Set problem »
Print the lines below word for word, leaving out the pictures.

Data shown »
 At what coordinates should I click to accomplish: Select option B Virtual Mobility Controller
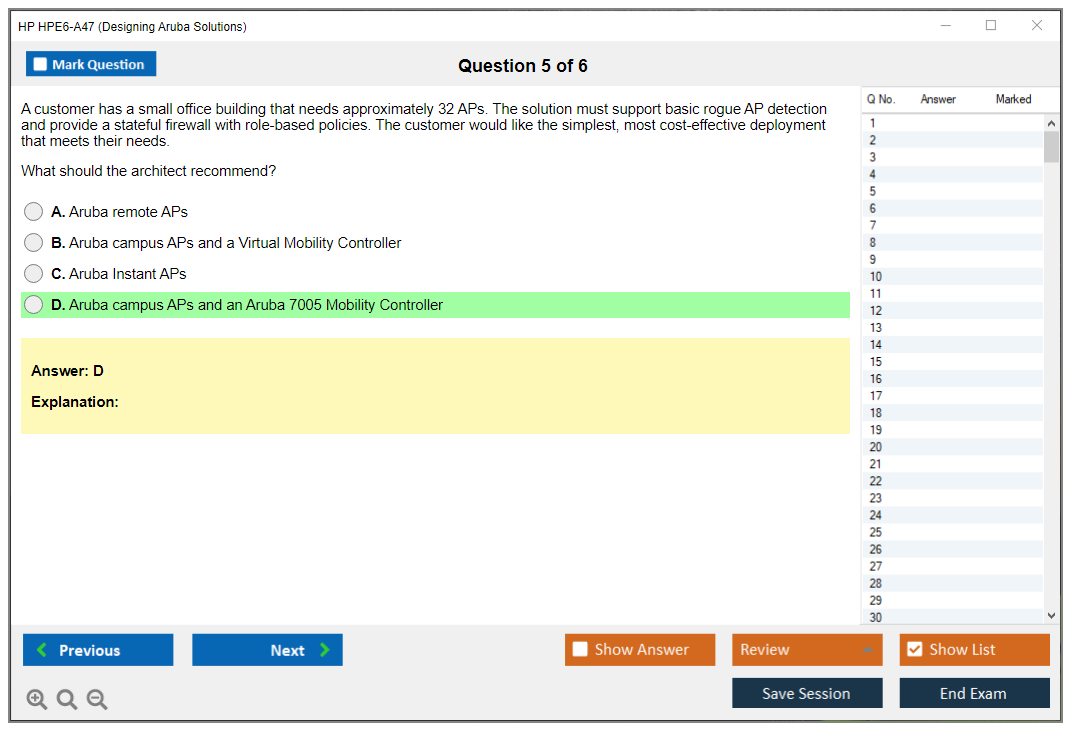(x=34, y=243)
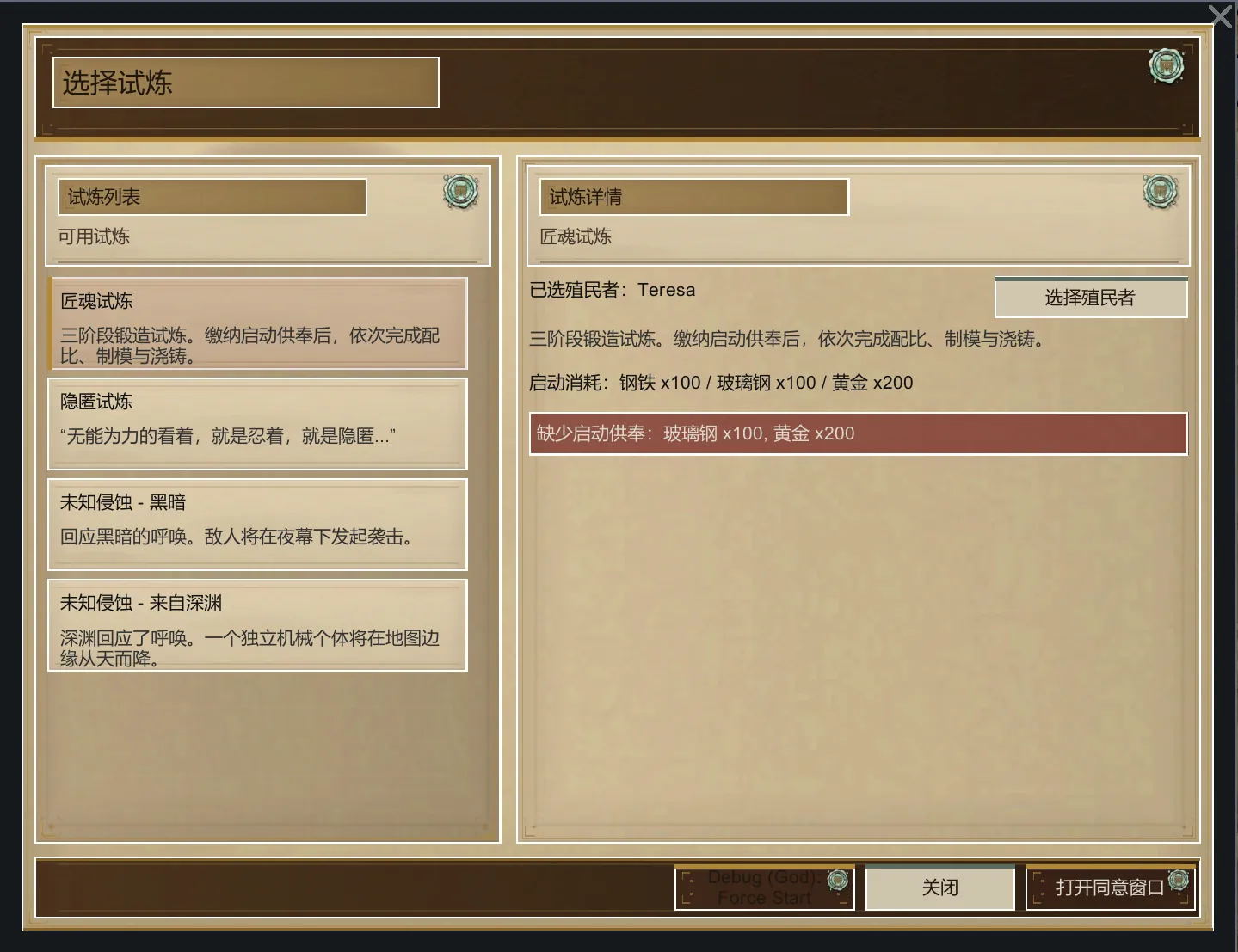Click the 试炼详情 panel header

click(693, 197)
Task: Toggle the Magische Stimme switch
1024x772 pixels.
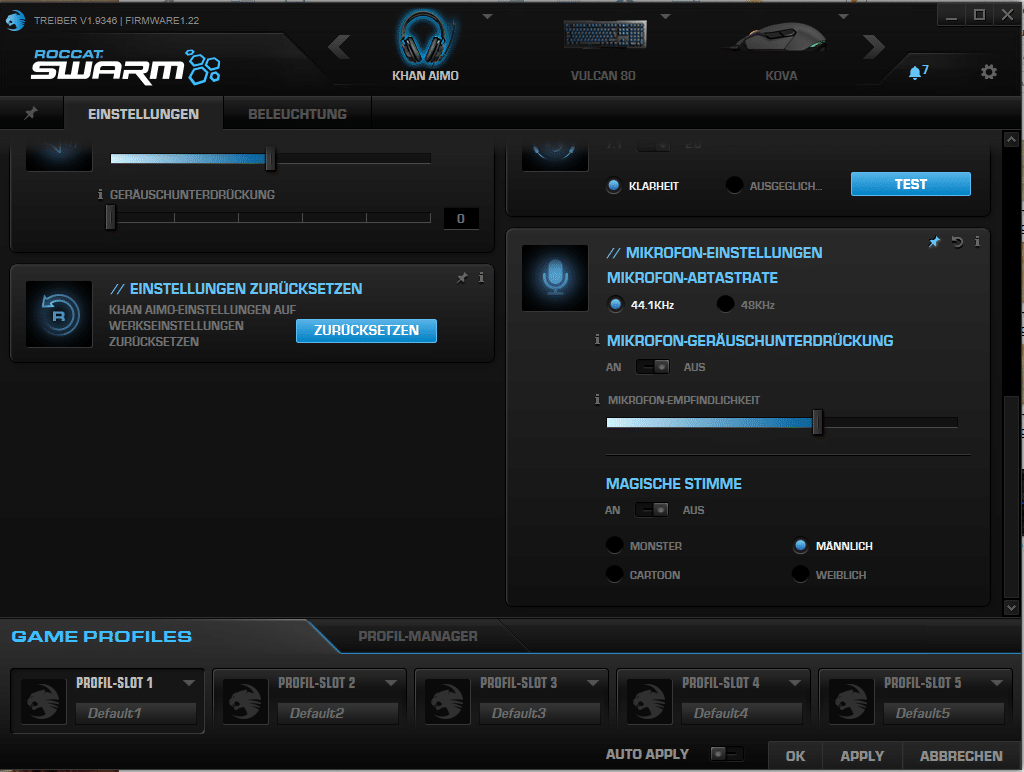Action: 654,510
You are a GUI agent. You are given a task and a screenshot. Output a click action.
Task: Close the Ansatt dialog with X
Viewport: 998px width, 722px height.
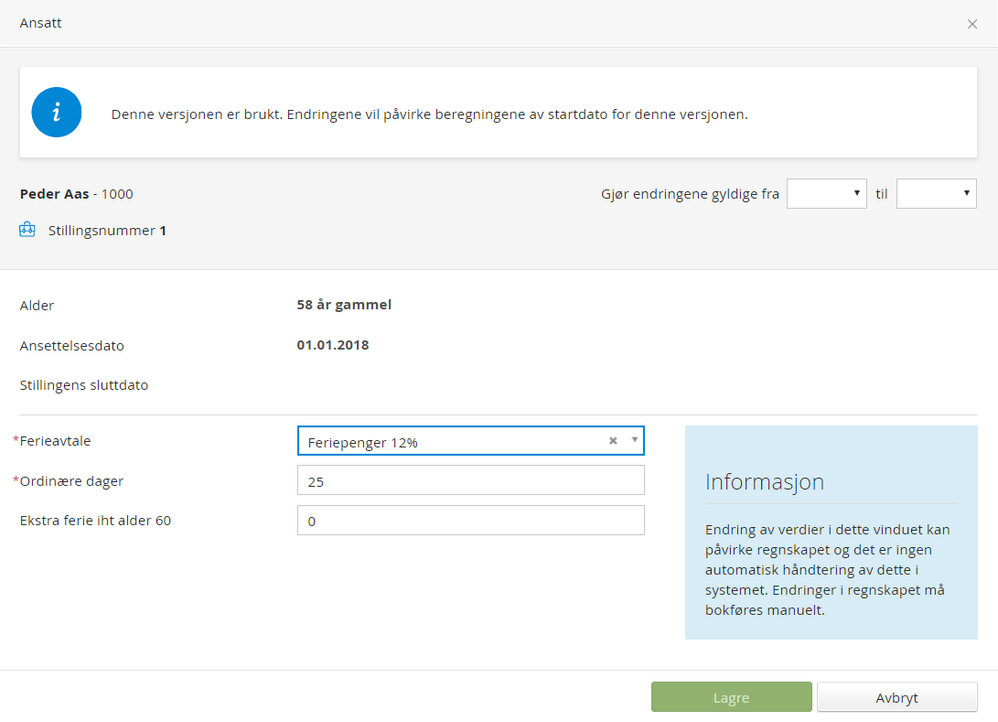pos(972,24)
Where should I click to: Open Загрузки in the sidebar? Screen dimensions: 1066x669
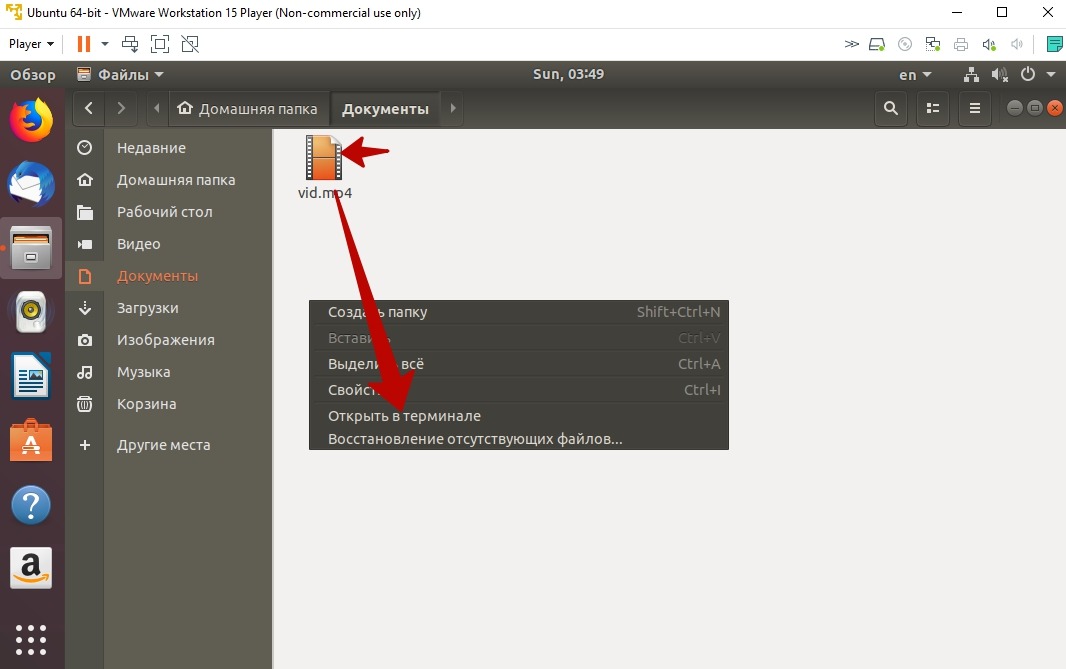[x=147, y=308]
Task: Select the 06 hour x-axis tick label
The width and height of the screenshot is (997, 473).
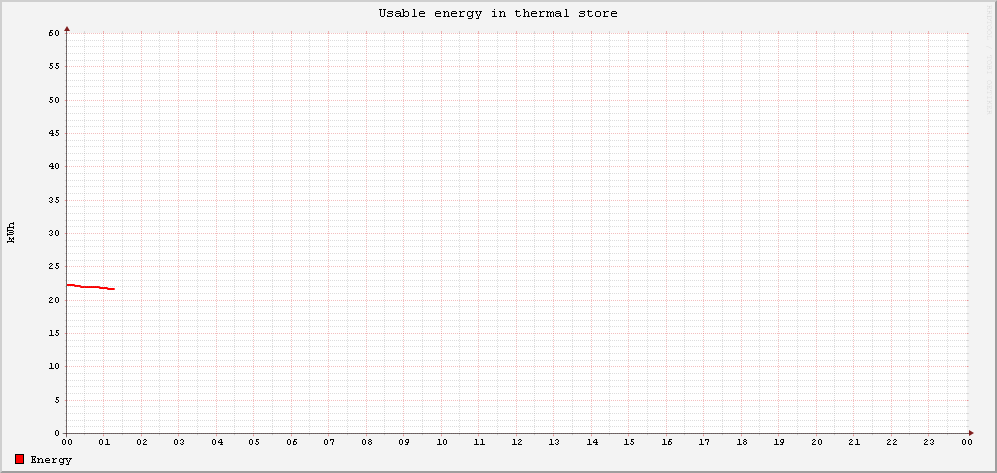Action: click(x=292, y=442)
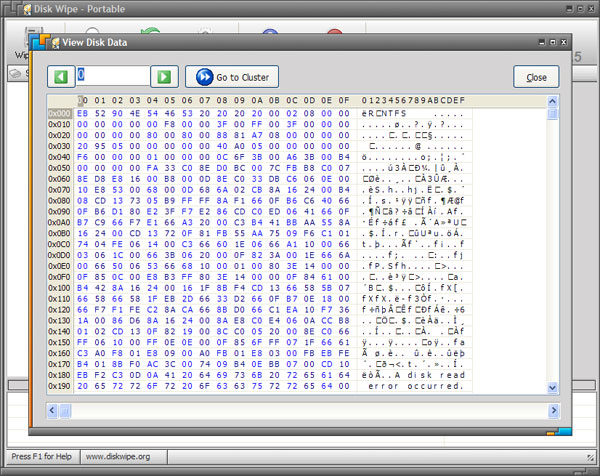Image resolution: width=600 pixels, height=476 pixels.
Task: Click the Close button in the dialog
Action: point(536,77)
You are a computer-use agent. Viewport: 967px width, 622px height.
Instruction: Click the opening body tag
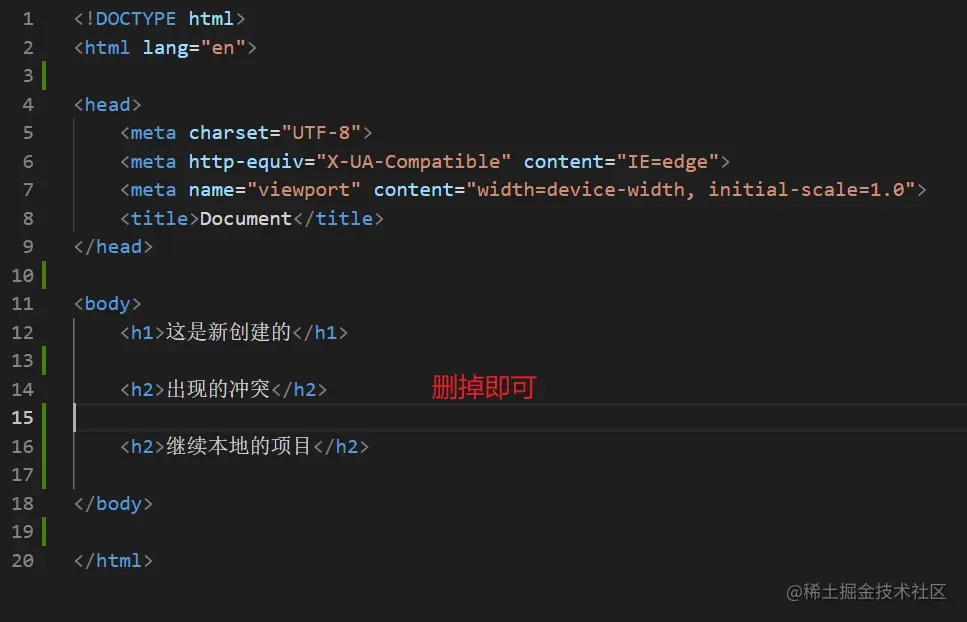[107, 303]
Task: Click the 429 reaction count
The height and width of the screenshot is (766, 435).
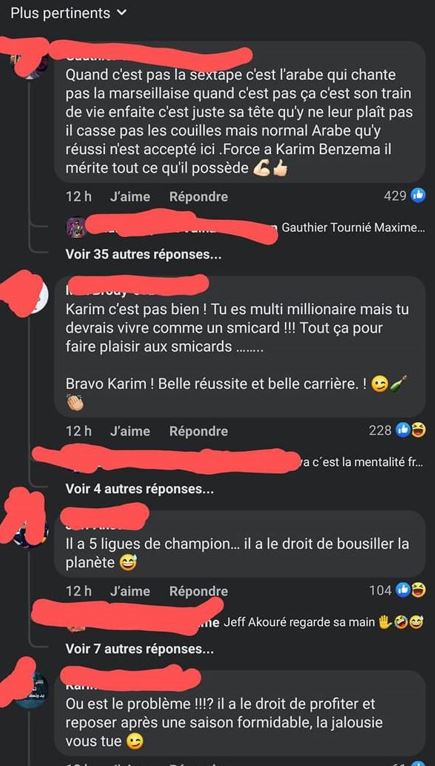Action: click(x=395, y=196)
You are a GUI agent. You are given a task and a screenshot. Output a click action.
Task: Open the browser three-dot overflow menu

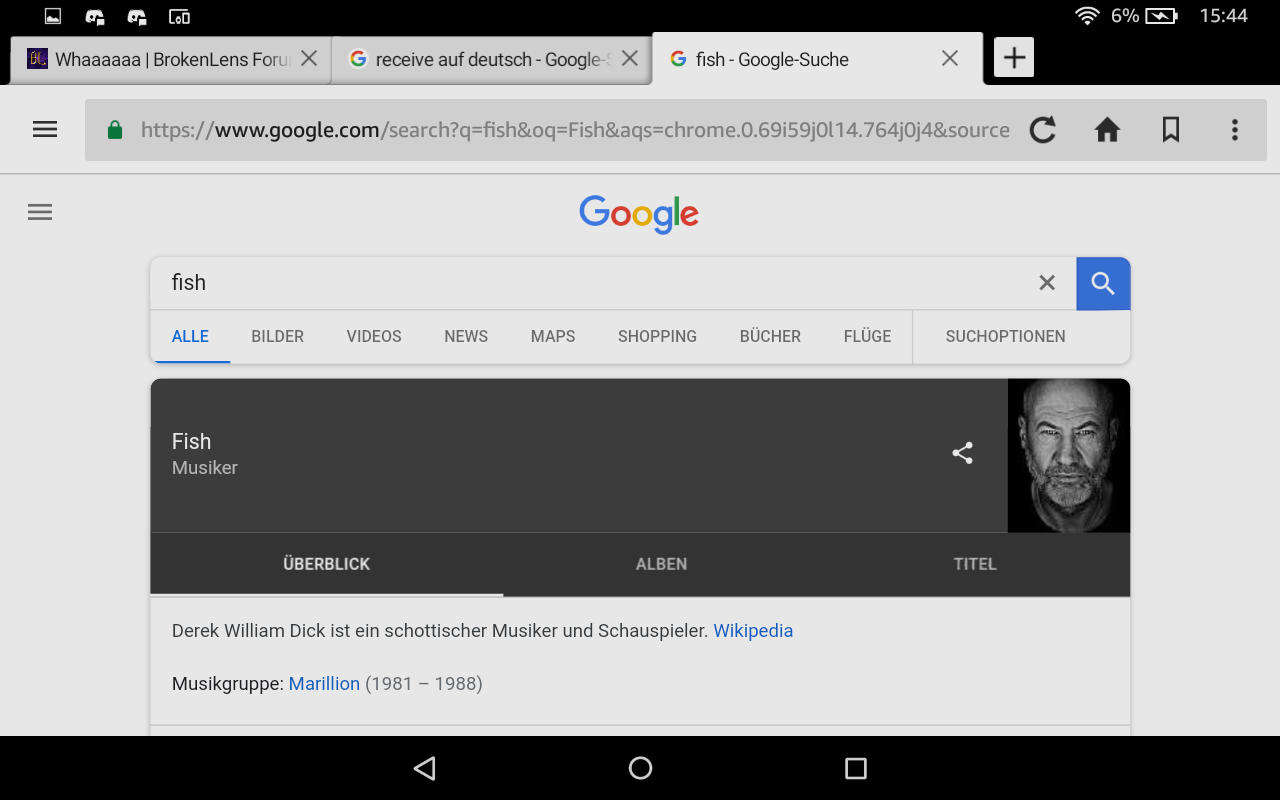click(1235, 130)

Task output »
 At what coordinates should I click to accomplish: Select option B Virtual Mobility Controller
(x=34, y=243)
Click the 试炼详情 panel header

click(693, 197)
Task: Toggle the Magische Stimme switch
1024x772 pixels.
Action: 654,510
You are a GUI agent. You are given a task and a screenshot. Output a click action.
Task: Close the Ansatt dialog with X
Viewport: 998px width, 722px height.
pos(972,24)
Where should I click to: Open Загрузки in the sidebar? Screen dimensions: 1066x669
[x=147, y=308]
Task: Select the 06 hour x-axis tick label
The width and height of the screenshot is (997, 473).
Action: click(x=292, y=442)
Image resolution: width=600 pixels, height=476 pixels.
Task: Click the Close button in the dialog
Action: point(536,77)
You are a computer-use agent. Viewport: 967px width, 622px height.
Instruction: Click the opening body tag
[107, 303]
Task: Click the 429 reaction count
The height and width of the screenshot is (766, 435).
Action: click(x=395, y=196)
You are a GUI agent. You are given a task and a screenshot. Output a click action.
Task: Open the browser three-dot overflow menu

click(1235, 130)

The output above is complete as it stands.